-- start of Dataset records --

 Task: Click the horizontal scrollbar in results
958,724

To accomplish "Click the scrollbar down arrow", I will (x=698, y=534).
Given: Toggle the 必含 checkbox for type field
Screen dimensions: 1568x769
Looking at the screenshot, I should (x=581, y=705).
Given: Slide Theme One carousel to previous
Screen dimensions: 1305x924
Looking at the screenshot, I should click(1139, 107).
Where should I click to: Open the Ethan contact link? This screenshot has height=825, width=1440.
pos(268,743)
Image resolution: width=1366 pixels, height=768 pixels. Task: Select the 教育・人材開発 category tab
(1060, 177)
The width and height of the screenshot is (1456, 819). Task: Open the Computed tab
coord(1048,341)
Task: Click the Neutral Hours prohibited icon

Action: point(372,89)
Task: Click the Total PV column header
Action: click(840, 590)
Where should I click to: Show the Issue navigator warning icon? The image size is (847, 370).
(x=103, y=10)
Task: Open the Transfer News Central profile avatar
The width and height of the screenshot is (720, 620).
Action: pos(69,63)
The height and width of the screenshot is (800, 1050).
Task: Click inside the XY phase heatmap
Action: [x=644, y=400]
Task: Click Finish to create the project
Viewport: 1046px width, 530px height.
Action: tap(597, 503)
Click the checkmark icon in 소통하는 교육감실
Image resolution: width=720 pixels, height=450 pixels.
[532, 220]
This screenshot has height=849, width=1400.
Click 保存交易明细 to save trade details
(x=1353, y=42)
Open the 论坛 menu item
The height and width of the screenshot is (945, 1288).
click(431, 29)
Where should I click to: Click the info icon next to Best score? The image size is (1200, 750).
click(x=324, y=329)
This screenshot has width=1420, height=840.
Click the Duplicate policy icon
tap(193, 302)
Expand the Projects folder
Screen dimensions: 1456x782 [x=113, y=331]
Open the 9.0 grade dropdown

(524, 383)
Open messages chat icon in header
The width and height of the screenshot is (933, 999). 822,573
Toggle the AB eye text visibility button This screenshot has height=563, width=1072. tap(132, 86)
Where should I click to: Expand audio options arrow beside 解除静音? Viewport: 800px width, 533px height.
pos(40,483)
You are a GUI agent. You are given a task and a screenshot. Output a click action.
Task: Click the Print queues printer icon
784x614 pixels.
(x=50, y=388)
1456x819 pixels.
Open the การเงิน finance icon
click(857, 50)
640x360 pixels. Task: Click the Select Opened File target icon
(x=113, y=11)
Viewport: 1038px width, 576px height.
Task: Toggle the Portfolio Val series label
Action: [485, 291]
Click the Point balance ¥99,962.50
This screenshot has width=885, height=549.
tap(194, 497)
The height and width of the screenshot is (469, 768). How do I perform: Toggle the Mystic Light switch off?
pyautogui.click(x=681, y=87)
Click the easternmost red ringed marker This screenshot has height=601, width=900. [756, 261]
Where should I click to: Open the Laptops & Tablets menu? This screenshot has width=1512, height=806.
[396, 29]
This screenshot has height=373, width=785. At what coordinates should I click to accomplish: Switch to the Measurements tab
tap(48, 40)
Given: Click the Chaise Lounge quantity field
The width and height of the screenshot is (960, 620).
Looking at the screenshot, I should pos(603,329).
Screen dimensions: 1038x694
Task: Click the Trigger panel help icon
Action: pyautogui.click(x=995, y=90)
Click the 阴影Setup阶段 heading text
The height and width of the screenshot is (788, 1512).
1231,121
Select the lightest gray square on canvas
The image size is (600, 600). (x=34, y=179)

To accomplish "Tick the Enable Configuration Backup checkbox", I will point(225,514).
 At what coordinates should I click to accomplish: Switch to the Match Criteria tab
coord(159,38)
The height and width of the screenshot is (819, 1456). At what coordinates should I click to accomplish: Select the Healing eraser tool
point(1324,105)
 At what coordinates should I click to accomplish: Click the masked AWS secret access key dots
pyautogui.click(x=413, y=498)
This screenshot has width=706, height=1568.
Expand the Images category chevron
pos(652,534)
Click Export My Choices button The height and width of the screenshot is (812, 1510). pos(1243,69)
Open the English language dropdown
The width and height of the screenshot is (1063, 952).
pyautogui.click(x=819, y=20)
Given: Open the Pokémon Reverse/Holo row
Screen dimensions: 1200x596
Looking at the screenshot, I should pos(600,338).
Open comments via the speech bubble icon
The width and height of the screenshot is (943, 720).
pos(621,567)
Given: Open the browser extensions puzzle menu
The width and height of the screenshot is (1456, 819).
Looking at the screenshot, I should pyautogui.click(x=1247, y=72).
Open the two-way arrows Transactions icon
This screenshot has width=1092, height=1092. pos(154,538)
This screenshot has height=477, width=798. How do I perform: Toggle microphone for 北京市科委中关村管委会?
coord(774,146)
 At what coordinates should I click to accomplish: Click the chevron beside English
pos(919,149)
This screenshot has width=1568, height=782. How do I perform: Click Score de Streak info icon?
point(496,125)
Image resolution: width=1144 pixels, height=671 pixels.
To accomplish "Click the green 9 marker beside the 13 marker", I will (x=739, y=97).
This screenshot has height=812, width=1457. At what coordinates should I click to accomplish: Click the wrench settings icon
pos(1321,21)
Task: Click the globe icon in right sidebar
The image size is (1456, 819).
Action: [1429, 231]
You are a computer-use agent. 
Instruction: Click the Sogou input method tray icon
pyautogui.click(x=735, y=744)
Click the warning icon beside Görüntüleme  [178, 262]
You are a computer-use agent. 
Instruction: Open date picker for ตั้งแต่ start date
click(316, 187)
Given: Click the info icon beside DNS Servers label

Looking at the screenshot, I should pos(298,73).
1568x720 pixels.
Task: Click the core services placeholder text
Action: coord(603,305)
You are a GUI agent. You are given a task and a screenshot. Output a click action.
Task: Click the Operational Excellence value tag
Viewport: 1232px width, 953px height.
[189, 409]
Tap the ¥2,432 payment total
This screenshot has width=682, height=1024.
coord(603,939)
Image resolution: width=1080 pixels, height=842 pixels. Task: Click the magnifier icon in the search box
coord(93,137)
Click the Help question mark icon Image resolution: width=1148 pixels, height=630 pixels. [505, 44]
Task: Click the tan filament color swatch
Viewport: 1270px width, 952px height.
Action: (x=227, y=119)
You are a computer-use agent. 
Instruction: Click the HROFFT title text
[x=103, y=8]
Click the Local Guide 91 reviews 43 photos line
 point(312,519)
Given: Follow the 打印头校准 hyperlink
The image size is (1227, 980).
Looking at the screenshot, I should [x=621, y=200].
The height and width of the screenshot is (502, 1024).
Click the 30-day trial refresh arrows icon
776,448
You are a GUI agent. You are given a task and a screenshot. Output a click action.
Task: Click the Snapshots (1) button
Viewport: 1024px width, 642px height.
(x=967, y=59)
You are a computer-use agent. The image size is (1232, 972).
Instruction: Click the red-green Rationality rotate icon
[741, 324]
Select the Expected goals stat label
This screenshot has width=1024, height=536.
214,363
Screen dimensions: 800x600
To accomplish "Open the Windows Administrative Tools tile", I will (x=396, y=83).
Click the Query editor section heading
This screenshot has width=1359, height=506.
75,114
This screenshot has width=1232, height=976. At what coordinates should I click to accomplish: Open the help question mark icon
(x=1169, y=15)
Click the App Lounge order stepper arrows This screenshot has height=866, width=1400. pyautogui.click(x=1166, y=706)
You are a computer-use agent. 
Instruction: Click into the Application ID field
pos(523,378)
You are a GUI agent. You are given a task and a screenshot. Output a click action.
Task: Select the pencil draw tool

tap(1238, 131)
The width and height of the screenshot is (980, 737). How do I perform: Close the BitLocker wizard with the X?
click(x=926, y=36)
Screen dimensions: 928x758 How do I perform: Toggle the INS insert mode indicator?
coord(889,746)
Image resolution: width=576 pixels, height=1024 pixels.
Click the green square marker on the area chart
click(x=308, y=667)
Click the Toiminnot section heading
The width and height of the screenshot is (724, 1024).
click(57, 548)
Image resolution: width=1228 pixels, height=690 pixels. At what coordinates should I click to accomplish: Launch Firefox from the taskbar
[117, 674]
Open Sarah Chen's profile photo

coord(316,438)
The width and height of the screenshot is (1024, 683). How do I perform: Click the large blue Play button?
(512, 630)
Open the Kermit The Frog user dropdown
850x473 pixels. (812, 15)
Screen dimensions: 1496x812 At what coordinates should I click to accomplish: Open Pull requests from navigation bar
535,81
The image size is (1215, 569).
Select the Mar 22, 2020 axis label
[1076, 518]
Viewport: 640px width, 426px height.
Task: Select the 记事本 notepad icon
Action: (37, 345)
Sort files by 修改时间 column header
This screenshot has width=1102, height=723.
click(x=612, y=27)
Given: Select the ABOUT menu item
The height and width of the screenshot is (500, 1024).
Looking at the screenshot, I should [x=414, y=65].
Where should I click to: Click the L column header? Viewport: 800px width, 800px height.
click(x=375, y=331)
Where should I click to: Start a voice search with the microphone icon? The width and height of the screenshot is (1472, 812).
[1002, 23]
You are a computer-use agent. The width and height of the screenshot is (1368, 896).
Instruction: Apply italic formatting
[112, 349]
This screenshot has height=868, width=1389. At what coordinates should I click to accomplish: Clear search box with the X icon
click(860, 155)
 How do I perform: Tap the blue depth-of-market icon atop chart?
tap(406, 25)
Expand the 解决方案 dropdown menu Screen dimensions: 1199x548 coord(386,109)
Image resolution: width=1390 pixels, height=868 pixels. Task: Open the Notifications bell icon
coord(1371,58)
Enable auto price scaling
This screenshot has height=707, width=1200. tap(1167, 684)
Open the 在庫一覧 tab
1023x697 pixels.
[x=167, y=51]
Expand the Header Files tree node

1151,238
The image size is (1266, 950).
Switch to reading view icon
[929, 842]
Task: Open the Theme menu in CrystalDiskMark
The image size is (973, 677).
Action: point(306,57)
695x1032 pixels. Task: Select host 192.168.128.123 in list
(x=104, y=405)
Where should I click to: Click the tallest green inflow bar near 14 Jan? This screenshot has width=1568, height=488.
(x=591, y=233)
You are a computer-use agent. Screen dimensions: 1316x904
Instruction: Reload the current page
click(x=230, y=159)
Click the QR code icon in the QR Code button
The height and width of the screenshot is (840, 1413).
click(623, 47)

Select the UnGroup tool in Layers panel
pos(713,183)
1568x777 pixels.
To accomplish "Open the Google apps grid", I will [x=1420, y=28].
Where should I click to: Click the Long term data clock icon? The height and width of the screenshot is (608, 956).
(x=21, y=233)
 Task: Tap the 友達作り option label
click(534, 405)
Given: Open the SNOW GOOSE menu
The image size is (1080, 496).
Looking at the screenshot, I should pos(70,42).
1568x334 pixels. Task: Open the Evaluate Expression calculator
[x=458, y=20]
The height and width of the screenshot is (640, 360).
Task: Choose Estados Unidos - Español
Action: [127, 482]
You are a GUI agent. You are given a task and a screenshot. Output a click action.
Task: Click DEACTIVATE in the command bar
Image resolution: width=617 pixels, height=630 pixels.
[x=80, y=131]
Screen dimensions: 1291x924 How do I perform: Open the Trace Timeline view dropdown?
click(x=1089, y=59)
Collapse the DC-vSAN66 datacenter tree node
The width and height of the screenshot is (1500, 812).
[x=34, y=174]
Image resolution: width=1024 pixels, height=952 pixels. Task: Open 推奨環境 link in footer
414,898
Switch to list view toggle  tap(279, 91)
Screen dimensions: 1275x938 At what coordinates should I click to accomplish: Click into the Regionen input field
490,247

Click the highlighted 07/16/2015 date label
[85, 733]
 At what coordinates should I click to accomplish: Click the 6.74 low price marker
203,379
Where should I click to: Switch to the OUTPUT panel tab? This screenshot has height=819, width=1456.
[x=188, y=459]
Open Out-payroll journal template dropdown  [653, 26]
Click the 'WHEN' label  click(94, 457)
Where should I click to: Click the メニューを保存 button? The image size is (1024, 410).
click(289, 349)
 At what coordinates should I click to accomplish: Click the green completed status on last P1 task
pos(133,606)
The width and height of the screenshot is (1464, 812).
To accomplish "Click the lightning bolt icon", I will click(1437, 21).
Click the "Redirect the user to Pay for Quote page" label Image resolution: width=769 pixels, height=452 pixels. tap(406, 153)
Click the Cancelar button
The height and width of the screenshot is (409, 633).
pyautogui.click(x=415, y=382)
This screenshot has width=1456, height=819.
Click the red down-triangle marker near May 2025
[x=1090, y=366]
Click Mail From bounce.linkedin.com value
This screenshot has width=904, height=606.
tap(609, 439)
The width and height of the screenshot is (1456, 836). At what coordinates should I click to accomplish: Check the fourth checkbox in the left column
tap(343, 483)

-- end of Dataset records --

### What the exercise asks
Retype the entries between the lines holding "I will point(225,514)." and "point(1324,105)", inclusive, keeping every character as it is.

### Solved problem
To accomplish "Tick the Enable Configuration Backup checkbox", I will point(225,514).
 At what coordinates should I click to accomplish: Switch to the Match Criteria tab
coord(159,38)
The height and width of the screenshot is (819, 1456). At what coordinates should I click to accomplish: Select the Healing eraser tool
point(1324,105)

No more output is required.